J-A16009-20
NON-PRECEDENTIAL DECISION - SEE SUPERIOR COURT I.O.P. 65.37
H.L.J. : IN THE SUPERIOR COURT OF : PENNSYLVANIA : v. : : : R.G.J., JR. : : Appellant : No. 2014 MDA 2019
Appeal from the Order Entered November 27, 2019 In the Court of Common Pleas of Berks County Civil Division at No(s): 16-16933
BEFORE: PANELLA, P.J., STABILE, J., and MUSMANNO, J. MEMORANDUM BY PANELLA, P.J.: FILED JULY 28, 2020
R.G.J., Jr. (“Father”) appeals from the order, entered in the Court of
Common Pleas of Berks County, granting H.L.J.’s (“Mother”) petition to modify
the existing order governing the custody of their daughter (“Child”).
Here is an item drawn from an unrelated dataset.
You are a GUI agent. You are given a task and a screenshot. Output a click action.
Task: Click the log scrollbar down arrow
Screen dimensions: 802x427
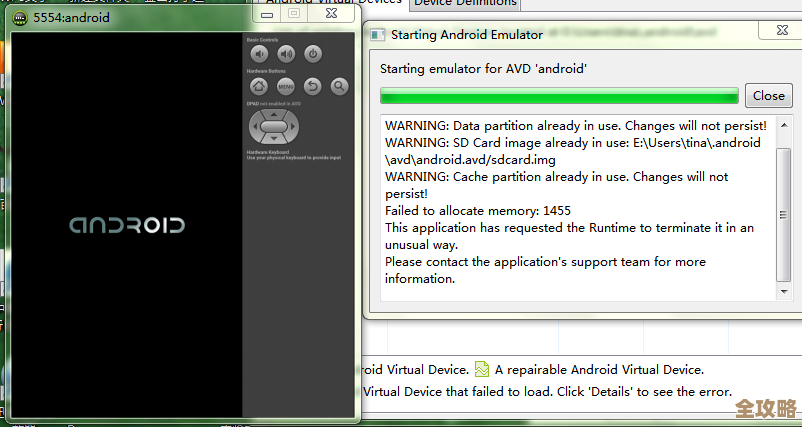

The trial
court found that Child was suffering from moderate to severe alienation from
Mother. As a result, the court modified the existing custody order to provide
Mother with 90 days of sole physical custody of Child, with no contact with
Father, who previously had primary physical custody of Child. After careful
review, we affirm.
Mother and Father divorced in 2013. Since then, the parties have been
involved in numerous custody hearings concerning physical custody of Child. J-A16009-20
Following a custody hearing in 2017, the trial court granted shared legal
custody of Child and awarded primary physical custody of Child to Father and
partial physical custody to Mother. The court also ordered Mother to attend
reunification therapy with Child to address some serious and outstanding
issues between them.
Mother and Child participated in reunification therapy. However, after a
period of time, Dr. Adrian Quinn, a licensed clinical psychologist, concluded
that traditional reunification therapy was ineffective. According to Dr. Quinn,
as sessions progressed, Child experienced anxiety to the point where she
would no longer want to meet with Mother. Dr. Quinn opined that Child’s
rejection of Mother was influenced by Father. For that reason, he
recommended that Mother and Child seek a higher level of care, where they
can restart their relationship without interference from Father. Dr. Quinn
referred Mother and Child to Linda Gottlieb, a therapist in New York.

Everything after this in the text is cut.